If GAFAMs produce this type of all-encompassing product and introduce it to their loyal subscriber bases, retail banks risk falling behind as they will lose their differentiating factor – data. With consumers moving to third-party technology to manage their financial transactions, engagement levels with banks could dwindle, and the customer experience would no doubt suffer. So, what can retail banks do to combat the torrent of disruptive innovation and how is the industry already responding?
While the likes of PSD2 and Open Banking clearly pose a serious threat when utilised by GAFAMs, there are also opportunities for banks to drive innovation using the vast array of data they already have on their customer. As a recent McKinsey report notes, banks may actually be at an advantage, as “customers would not find it attractive to provide third parties access to their data or accounts.” If a strategic approach is taken before technology goliaths transform the industry, they may actually strengthen their market position.
RBS, for example, has this year announced it’s working up plans to launch a standalone digital bank to compete with online challengers, from Monzo and Starling to GAFAMs. This isn’t just the case in the largest financial markets either, as 84% of Indonesian banks plan on investing in digital transformation over the coming 18 months.
There are also global collaboration networks growing in stature which actively encourage software developers to use existing APIs to build innovative platforms which can enable retail banks, wealth management firms and fintechs to improve both the internal and customer-facing elements of their businesses. For example, the Avaloq Developer Portal currently has more than 1,000 developers collaborating and sharing knowledge to drive innovation across the global financial sector.
Clearly, retail banks understand the threats posed and are rising to the challenge. It’s therefore vital that investment is spent in the right areas.
The disruptive innovators which have already stolen a march on the industry have done so by pushing past the perceived limits of traditional banks. This is an area which retail banks must investigate – and many are doing so.
For example, in response to Venmo marking its territory in the instant transfers space, many banking goliaths such as Bank of America, Citi and Wells Fargo have partnered with US digital payments provider Zelle which integrates directly with their banking apps.
They can go further though by looking at non-banking services which ensure retail banks are making a significant impact on their customers’ lives. Whether it’s integrating with insurance providers or simplifying utility bills, it will make consumers much less likely to turn to GAFAMs when their products hit the market. In fact, our ‘Connected Customer’ report shows businesses that offer three or more additional products have considerably higher customer engagement scores, resulting in customers staying longer and spending more. This is just as applicable to the banking sector.

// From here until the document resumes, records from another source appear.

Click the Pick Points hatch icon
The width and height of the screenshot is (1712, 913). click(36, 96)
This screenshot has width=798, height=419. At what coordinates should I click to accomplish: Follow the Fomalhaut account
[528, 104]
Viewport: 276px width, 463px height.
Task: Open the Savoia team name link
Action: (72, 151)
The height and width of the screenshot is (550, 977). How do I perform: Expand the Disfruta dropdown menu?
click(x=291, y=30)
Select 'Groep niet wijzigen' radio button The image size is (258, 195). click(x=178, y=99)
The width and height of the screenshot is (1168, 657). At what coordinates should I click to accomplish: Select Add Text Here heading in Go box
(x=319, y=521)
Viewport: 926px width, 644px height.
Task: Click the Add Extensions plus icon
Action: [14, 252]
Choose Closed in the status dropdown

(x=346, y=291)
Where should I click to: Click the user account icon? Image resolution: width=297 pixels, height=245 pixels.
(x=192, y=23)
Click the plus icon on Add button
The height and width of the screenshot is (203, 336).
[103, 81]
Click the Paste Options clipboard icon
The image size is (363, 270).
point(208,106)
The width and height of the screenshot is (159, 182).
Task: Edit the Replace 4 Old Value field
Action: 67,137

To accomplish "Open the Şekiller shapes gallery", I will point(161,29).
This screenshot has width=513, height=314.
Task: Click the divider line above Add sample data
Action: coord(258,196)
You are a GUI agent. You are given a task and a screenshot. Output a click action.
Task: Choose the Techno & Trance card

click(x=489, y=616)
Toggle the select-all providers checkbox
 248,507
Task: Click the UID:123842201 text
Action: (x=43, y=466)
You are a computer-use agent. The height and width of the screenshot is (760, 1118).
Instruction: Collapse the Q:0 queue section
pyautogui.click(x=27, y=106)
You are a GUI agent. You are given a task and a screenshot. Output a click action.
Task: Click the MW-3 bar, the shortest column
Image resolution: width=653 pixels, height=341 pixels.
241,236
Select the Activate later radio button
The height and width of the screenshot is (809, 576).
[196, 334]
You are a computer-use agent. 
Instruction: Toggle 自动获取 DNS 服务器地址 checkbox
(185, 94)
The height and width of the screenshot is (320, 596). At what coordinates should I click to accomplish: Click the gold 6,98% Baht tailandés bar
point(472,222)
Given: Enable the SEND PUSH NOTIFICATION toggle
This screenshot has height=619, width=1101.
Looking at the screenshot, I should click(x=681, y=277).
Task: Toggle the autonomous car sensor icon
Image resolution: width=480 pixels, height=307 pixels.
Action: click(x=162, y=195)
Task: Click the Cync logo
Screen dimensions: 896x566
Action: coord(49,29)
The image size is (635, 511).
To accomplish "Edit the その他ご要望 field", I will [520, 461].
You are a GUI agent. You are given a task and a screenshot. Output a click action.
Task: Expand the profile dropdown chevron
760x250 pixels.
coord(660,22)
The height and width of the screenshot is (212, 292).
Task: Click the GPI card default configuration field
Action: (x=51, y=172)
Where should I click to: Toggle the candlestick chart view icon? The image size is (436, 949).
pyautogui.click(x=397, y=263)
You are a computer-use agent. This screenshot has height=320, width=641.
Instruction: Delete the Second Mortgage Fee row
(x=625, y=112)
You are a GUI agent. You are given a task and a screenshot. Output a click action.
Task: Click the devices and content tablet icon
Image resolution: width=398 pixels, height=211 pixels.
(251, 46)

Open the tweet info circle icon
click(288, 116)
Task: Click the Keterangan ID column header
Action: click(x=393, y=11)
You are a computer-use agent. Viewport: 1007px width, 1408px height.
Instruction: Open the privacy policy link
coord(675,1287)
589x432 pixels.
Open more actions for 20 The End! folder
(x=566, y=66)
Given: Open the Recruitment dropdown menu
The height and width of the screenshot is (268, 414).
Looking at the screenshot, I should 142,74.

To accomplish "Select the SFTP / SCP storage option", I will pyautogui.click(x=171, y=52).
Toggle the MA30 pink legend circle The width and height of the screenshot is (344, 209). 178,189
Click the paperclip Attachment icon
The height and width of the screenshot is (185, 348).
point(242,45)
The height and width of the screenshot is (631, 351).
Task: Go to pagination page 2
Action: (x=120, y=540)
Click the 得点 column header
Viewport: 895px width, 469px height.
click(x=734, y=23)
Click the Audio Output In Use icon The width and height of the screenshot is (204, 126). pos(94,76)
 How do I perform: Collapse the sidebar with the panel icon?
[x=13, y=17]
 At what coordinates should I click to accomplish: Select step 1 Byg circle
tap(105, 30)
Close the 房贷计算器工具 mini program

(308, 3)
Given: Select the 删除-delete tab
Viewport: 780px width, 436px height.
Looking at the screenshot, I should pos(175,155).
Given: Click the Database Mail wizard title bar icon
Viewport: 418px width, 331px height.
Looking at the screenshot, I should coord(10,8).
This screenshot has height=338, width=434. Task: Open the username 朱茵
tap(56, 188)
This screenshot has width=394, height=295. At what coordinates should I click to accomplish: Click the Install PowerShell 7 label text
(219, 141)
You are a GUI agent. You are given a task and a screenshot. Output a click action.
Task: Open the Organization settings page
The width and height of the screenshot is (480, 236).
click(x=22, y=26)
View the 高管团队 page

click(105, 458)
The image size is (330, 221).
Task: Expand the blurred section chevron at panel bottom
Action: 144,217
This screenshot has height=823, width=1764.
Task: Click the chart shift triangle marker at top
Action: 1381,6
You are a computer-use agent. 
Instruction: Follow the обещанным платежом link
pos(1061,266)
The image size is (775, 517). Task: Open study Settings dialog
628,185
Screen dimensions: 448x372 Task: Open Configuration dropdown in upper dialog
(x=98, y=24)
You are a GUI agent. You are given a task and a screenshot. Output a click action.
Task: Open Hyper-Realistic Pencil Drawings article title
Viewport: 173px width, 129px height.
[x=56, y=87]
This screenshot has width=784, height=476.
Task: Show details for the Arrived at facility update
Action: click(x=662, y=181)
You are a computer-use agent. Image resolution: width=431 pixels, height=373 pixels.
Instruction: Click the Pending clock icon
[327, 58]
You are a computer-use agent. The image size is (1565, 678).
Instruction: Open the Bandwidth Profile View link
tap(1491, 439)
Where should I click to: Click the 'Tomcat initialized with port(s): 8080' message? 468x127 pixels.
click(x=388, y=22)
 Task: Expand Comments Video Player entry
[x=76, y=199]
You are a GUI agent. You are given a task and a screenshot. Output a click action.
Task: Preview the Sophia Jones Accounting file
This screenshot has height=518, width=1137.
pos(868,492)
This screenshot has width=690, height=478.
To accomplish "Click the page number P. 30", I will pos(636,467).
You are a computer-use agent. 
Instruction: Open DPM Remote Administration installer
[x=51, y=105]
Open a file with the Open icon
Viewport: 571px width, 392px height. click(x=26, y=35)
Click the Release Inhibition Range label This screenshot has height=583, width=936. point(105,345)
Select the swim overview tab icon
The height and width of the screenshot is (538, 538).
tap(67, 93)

With the introduction or PSD2 and Open Banking, it’s clear that the next five years will be a time of change in the banking industry. As GAFAMs enter the market, retail banks and fintechs must produce in-depth plans with the imminent threat these technology giants pose at the forefront of their minds.
If the retail banks and fintechs continue focusing on innovation while working in flexible, collaborative ecosystems, they will improve their services and stronghold on the industry simultaneously. The benefits of this alongside the introduction of new players in the market will be felt by everyone – from financial professionals to the consumers themselves. After all, with more choice comes a stronger focus on customer experience.